# [TASK DESCRIPTION]
Line by line, return the data exactly as shown.

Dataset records
=====

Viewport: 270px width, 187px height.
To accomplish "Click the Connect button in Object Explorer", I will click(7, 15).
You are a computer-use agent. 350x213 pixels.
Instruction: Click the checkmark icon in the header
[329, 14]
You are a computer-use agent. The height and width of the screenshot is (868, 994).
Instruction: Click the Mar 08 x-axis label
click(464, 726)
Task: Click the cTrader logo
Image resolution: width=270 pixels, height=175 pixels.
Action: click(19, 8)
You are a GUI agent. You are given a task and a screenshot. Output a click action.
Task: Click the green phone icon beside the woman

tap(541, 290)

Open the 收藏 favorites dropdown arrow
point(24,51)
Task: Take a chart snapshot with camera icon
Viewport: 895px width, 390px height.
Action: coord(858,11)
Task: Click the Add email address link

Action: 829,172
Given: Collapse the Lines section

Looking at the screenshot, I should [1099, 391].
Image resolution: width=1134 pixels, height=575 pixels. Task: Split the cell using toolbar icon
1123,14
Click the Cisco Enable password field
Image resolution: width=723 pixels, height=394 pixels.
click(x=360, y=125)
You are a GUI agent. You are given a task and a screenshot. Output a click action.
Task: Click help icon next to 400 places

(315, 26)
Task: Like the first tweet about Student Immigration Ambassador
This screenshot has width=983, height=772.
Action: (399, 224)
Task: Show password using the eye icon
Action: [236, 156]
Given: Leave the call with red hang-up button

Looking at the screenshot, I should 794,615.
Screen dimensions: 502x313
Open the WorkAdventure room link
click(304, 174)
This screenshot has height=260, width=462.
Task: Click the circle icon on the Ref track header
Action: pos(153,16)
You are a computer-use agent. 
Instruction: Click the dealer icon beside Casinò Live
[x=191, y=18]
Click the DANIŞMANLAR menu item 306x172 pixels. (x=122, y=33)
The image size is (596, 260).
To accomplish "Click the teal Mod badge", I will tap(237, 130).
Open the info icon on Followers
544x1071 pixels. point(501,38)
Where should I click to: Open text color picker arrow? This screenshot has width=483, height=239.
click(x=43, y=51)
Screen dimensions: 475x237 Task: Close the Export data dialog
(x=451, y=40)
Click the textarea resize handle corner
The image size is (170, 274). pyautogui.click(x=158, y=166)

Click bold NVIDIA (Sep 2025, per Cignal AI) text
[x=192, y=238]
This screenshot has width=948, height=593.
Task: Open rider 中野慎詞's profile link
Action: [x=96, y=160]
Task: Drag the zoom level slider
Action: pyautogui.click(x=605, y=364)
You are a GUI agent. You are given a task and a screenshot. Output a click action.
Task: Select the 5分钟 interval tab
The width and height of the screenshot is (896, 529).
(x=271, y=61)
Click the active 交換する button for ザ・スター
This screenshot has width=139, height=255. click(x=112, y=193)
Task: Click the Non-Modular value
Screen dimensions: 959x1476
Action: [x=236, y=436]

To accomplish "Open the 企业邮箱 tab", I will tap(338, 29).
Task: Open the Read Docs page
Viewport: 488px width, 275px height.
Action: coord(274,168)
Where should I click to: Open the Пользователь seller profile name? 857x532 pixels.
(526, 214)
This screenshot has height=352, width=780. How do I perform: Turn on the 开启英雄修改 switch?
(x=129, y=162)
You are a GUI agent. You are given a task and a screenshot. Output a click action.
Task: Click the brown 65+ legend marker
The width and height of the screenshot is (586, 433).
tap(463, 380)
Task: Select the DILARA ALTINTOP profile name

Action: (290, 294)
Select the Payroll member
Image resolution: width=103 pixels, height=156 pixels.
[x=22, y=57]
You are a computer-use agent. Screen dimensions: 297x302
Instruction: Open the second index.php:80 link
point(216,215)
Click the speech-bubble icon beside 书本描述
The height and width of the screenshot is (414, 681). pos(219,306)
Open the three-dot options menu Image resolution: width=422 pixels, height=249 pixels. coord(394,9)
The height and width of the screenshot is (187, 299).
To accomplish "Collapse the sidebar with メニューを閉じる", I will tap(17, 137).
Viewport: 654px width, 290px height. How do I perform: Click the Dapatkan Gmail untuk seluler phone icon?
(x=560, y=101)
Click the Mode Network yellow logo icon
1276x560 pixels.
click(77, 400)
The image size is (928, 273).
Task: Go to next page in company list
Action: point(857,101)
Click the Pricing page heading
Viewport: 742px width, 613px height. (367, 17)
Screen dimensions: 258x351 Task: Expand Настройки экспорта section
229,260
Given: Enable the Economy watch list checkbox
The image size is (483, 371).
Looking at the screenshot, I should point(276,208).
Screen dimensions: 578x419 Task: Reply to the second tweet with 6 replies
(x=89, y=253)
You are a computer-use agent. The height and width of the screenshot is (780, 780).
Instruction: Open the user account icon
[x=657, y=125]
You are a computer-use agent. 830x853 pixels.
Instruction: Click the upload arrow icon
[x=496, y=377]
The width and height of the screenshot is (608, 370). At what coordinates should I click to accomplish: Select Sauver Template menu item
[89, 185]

=====

# [REPLY]
Viewport: 270px width, 187px height.
To accomplish "Click the Connect button in Object Explorer", I will click(7, 15).
You are a computer-use agent. 350x213 pixels.
Instruction: Click the checkmark icon in the header
[329, 14]
You are a computer-use agent. The height and width of the screenshot is (868, 994).
Instruction: Click the Mar 08 x-axis label
click(464, 726)
Task: Click the cTrader logo
Image resolution: width=270 pixels, height=175 pixels.
Action: click(19, 8)
You are a GUI agent. You are given a task and a screenshot. Output a click action.
Task: Click the green phone icon beside the woman

tap(541, 290)

Open the 收藏 favorites dropdown arrow
point(24,51)
Task: Take a chart snapshot with camera icon
Viewport: 895px width, 390px height.
Action: coord(858,11)
Task: Click the Add email address link

Action: 829,172
Given: Collapse the Lines section

Looking at the screenshot, I should [1099, 391].
Image resolution: width=1134 pixels, height=575 pixels. Task: Split the cell using toolbar icon
1123,14
Click the Cisco Enable password field
Image resolution: width=723 pixels, height=394 pixels.
click(x=360, y=125)
You are a GUI agent. You are given a task and a screenshot. Output a click action.
Task: Click help icon next to 400 places

(315, 26)
Task: Like the first tweet about Student Immigration Ambassador
This screenshot has width=983, height=772.
Action: (399, 224)
Task: Show password using the eye icon
Action: [236, 156]
Given: Leave the call with red hang-up button

Looking at the screenshot, I should 794,615.
Screen dimensions: 502x313
Open the WorkAdventure room link
click(304, 174)
This screenshot has height=260, width=462.
Task: Click the circle icon on the Ref track header
Action: pos(153,16)
You are a computer-use agent. 
Instruction: Click the dealer icon beside Casinò Live
[x=191, y=18]
Click the DANIŞMANLAR menu item 306x172 pixels. (x=122, y=33)
The image size is (596, 260).
To accomplish "Click the teal Mod badge", I will tap(237, 130).
Open the info icon on Followers
544x1071 pixels. point(501,38)
Where should I click to: Open text color picker arrow? This screenshot has width=483, height=239.
click(x=43, y=51)
Screen dimensions: 475x237 Task: Close the Export data dialog
(x=451, y=40)
Click the textarea resize handle corner
The image size is (170, 274). pyautogui.click(x=158, y=166)

Click bold NVIDIA (Sep 2025, per Cignal AI) text
[x=192, y=238]
This screenshot has width=948, height=593.
Task: Open rider 中野慎詞's profile link
Action: [x=96, y=160]
Task: Drag the zoom level slider
Action: pyautogui.click(x=605, y=364)
You are a GUI agent. You are given a task and a screenshot. Output a click action.
Task: Select the 5分钟 interval tab
The width and height of the screenshot is (896, 529).
(x=271, y=61)
Click the active 交換する button for ザ・スター
This screenshot has width=139, height=255. click(x=112, y=193)
Task: Click the Non-Modular value
Screen dimensions: 959x1476
Action: [x=236, y=436]

To accomplish "Open the 企业邮箱 tab", I will tap(338, 29).
Task: Open the Read Docs page
Viewport: 488px width, 275px height.
Action: coord(274,168)
Where should I click to: Open the Пользователь seller profile name? 857x532 pixels.
(526, 214)
This screenshot has height=352, width=780. How do I perform: Turn on the 开启英雄修改 switch?
(x=129, y=162)
You are a GUI agent. You are given a task and a screenshot. Output a click action.
Task: Click the brown 65+ legend marker
The width and height of the screenshot is (586, 433).
tap(463, 380)
Task: Select the DILARA ALTINTOP profile name

Action: (290, 294)
Select the Payroll member
Image resolution: width=103 pixels, height=156 pixels.
[x=22, y=57]
You are a computer-use agent. Screen dimensions: 297x302
Instruction: Open the second index.php:80 link
point(216,215)
Click the speech-bubble icon beside 书本描述
The height and width of the screenshot is (414, 681). pos(219,306)
Open the three-dot options menu Image resolution: width=422 pixels, height=249 pixels. coord(394,9)
The height and width of the screenshot is (187, 299).
To accomplish "Collapse the sidebar with メニューを閉じる", I will tap(17, 137).
Viewport: 654px width, 290px height. How do I perform: Click the Dapatkan Gmail untuk seluler phone icon?
(x=560, y=101)
Click the Mode Network yellow logo icon
1276x560 pixels.
click(77, 400)
The image size is (928, 273).
Task: Go to next page in company list
Action: point(857,101)
Click the Pricing page heading
Viewport: 742px width, 613px height. (367, 17)
Screen dimensions: 258x351 Task: Expand Настройки экспорта section
229,260
Given: Enable the Economy watch list checkbox
The image size is (483, 371).
Looking at the screenshot, I should point(276,208).
Screen dimensions: 578x419 Task: Reply to the second tweet with 6 replies
(x=89, y=253)
You are a computer-use agent. The height and width of the screenshot is (780, 780).
Instruction: Open the user account icon
[x=657, y=125]
You are a computer-use agent. 830x853 pixels.
Instruction: Click the upload arrow icon
[x=496, y=377]
The width and height of the screenshot is (608, 370). At what coordinates should I click to accomplish: Select Sauver Template menu item
[89, 185]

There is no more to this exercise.